Oplosbaarheid is een term die beschrijft hoe goed een stof oplost in een andere stof. De stof die wordt opgelost, wordt de "opgeloste stof" genoemd, terwijl de stof die helpt bij het oplossen van de opgeloste stof het "oplosmiddel" wordt genoemd. Suiker zal bijvoorbeeld oplossen in heet water; daarom is suiker de opgeloste stof en water is het oplosmiddel. Oplosbaarheidspercentage is het percentage opgeloste stof dat in het oplosmiddel is opgelost, en het is een eenvoudige berekening als u een rekenmachine hebt.
Schrijf op hoeveel van een opgeloste stof je in een oplosmiddel gaat oplossen. Als voorbeeld ga je 10 gram keukenzout oplossen.
Noteer hoeveel oplosmiddel u gaat gebruiken om de opgeloste stof op te lossen. Als voorbeeld ga je 60 gram warm water gebruiken.

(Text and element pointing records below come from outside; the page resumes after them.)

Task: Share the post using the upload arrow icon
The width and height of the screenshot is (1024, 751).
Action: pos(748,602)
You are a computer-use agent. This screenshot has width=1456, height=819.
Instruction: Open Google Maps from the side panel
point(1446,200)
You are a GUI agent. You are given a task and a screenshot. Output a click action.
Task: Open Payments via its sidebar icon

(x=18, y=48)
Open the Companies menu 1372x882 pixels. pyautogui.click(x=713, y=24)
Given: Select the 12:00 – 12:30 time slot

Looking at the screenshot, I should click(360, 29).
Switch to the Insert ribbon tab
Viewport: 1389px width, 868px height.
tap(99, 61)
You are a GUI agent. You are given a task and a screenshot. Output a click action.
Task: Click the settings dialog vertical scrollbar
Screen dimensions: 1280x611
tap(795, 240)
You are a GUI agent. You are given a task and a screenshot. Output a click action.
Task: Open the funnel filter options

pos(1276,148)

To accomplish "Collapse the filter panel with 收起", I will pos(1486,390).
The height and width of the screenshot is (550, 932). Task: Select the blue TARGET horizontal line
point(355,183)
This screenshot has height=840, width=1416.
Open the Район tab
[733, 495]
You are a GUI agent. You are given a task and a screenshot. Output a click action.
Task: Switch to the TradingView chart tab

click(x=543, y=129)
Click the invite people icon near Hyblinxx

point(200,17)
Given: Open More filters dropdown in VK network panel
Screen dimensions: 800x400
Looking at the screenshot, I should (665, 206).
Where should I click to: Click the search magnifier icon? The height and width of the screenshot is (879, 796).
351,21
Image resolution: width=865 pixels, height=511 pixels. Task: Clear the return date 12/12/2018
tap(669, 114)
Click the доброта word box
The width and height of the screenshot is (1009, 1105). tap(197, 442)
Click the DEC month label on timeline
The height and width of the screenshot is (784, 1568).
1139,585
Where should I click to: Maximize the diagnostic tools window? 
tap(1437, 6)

Deel de opgeloste figuur door de oplosbare figuur. In het voorbeeld deelt u 10 door 60 en krijgt u een resultaat van ongeveer 0,167.
Vermenigvuldig het resultaat van stap 3 met 100 om het oplosbaarheidspercentage te bepalen. In het voorbeeld vermenigvuldigt u 0.167 met 100 en krijgt u 16,7. Bij het oplossen van zout heeft het water een oplosbaarheidspercentage van 16,7%.